Since my picture drawn for Justin Quinn of the paleoconservative side in the current conservative wars is far from uplifting, it may be equally necessary to point out the Old Right’s strengths.

Among their resources, paleos control websites that reach hundreds of thousands of visitors each month, and like Taki’s Top Drawer, they are professionally managed and full of interesting polemics. The contributors to these sites consist not only of hardened veterans of Old Right warfare, but also of writers who are featured in National Review Online and other predominantly neoconservative websites.

Providing paleoconservatives can scare up the funds, they should be able to enlist some of those who are currently working for the other side to write for them as well. Here I refer to someone like the talented journalist John Derbyshire, who is not a neoconservative polemicists or a FOX TV personality and who is happy to take commissions from paleo patrons. If the paleos can raise sufficient funds (and this must be repeated), they should be able to gain ground as a serious political movement. This will happen if their resources are expanded, however much the neoconservatives and the liberal establishment might try to keep them marginalized.

I should also cite the Ron Paul presidential bid as a development that paleos played a disproportionately large role in launching and sustaining.
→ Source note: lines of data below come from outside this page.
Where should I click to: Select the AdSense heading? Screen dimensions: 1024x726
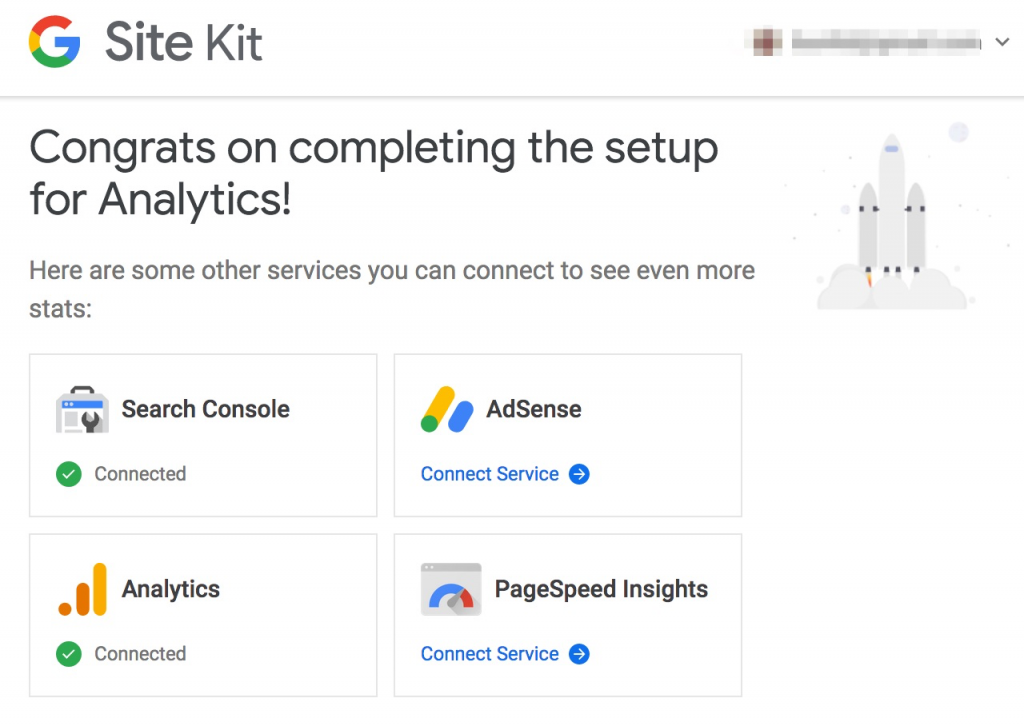click(534, 409)
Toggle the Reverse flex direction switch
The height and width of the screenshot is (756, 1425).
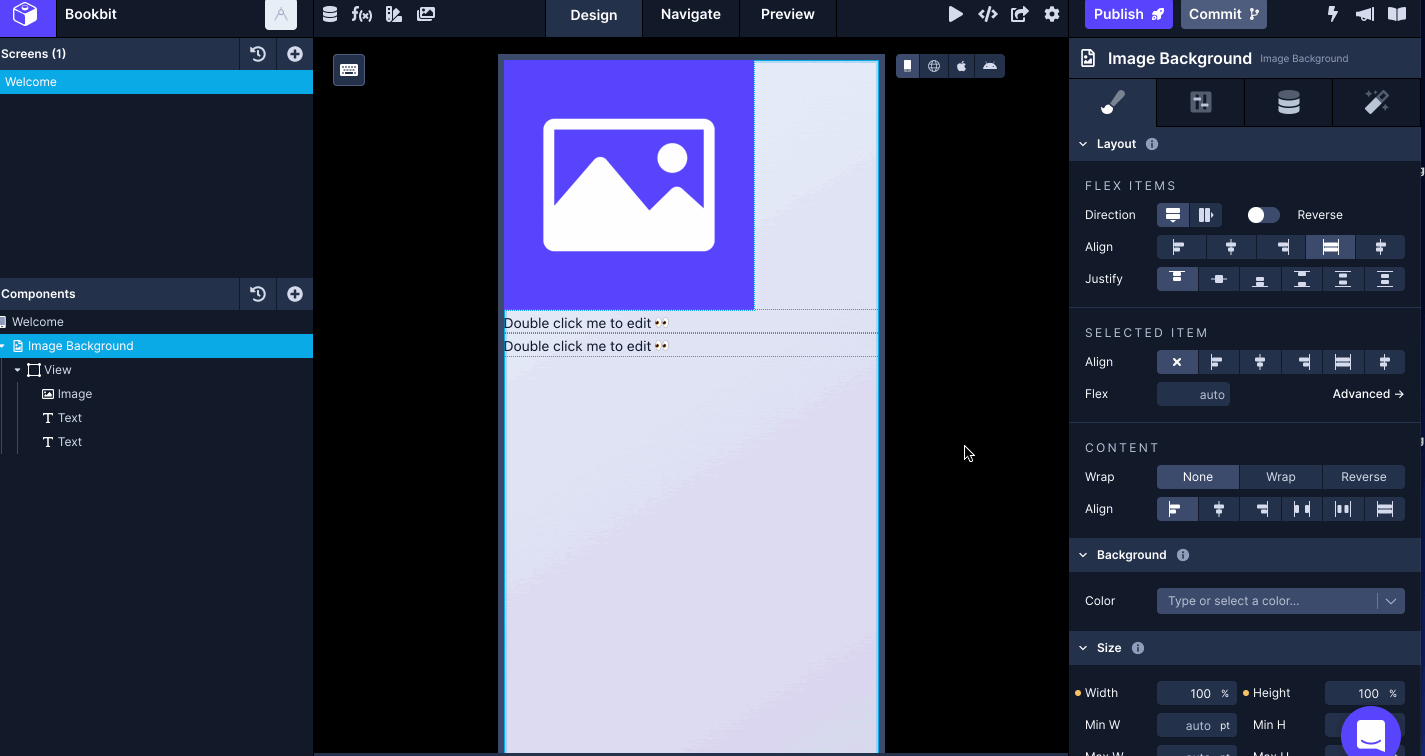coord(1262,214)
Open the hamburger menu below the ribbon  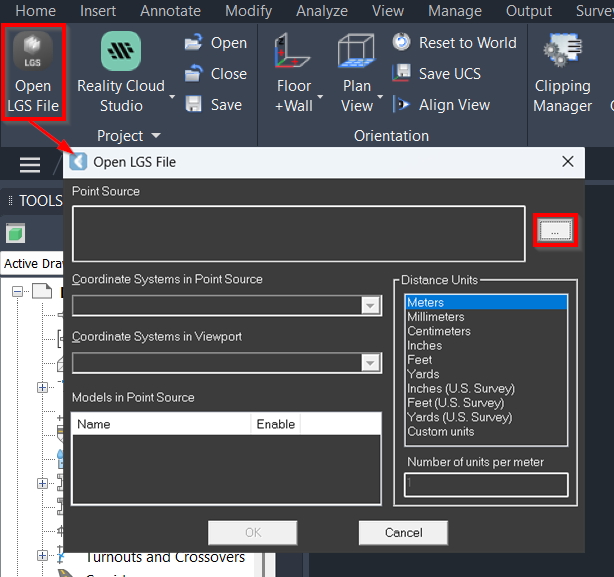31,165
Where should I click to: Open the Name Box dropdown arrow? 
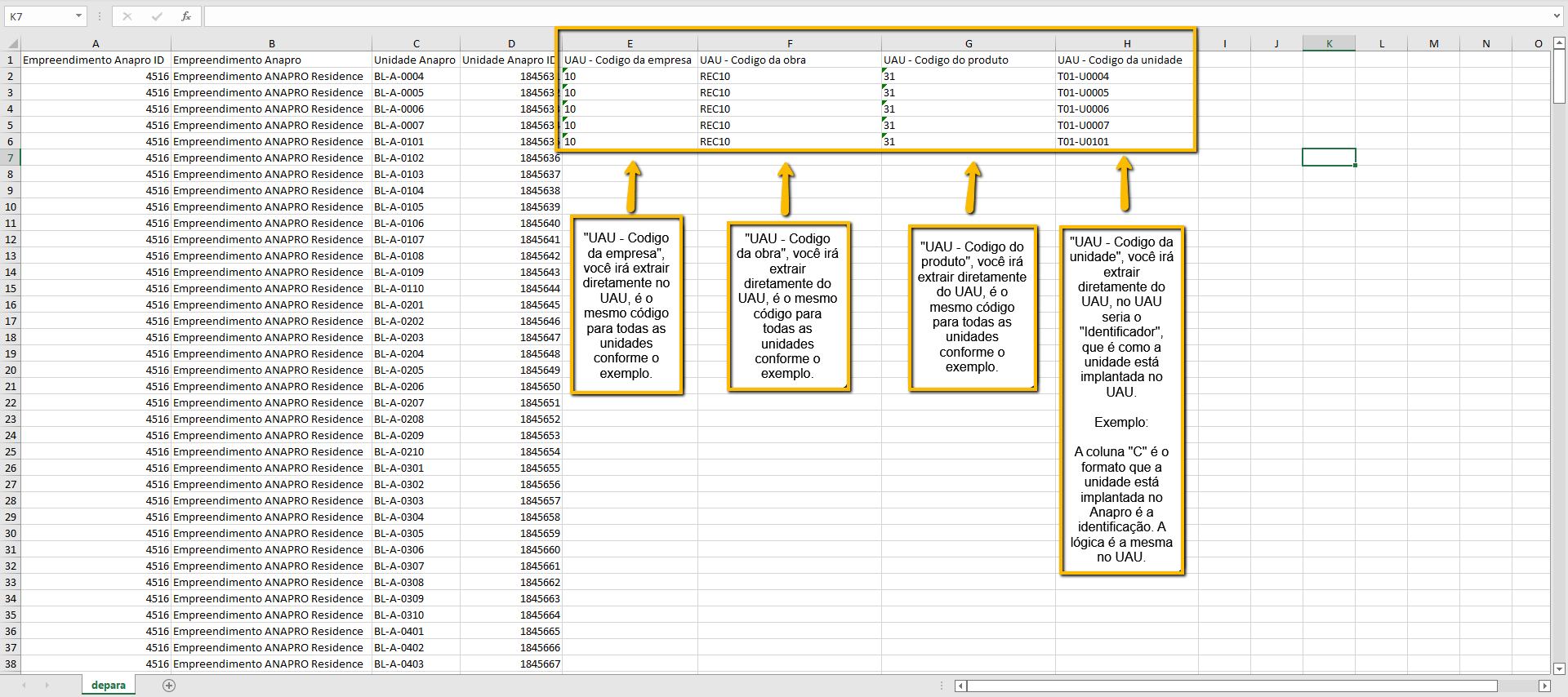pos(78,16)

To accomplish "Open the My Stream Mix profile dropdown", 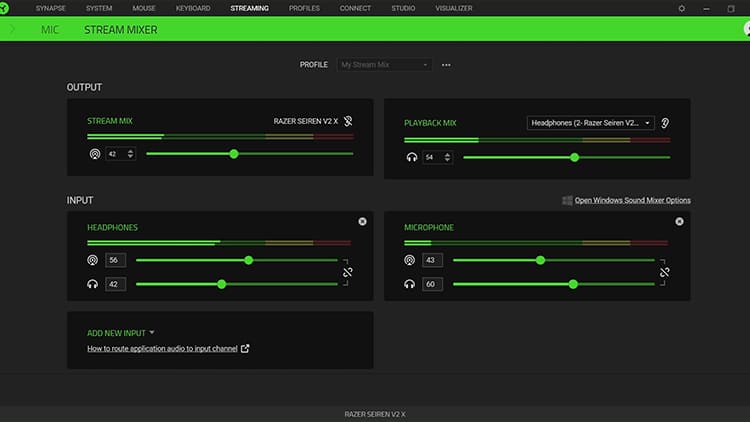I will pyautogui.click(x=385, y=65).
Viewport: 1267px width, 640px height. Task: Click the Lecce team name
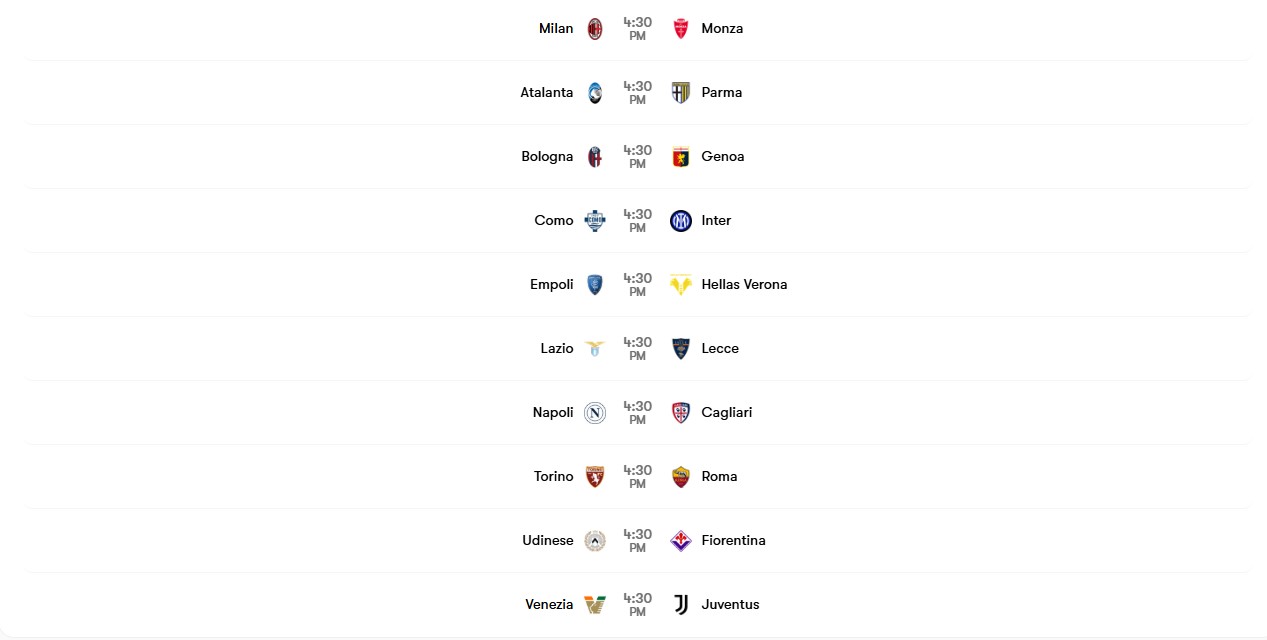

While admittedly there is not a 100% correspondence between Paul’s positions and what most paleos believe, Congressman Paul has stood for constitutionally limited government at home and abroad and has been steadfastly opposed to both abortion and illegal immigration. Such stands tie in closely with paleoconservative concerns. While not all of the libertarian support for Paul’s candidacy may please all of the paleos, there is enough in what the Congressman has advocated that has caused him to become an attractive figure for the Right.

Another factor should be mentioned: despite the authoritarian impulses of some paleo commentators, their revulsion for the modern welfare state, and especially its expanding behavioral agenda, is so profound that the Old Right is becoming as firmly anti-statist as the libertarians. At least for tactical reasons, the two sides can cooperate, a point that is fully confirmed by their joint commitment to Ron Paul’s campaign.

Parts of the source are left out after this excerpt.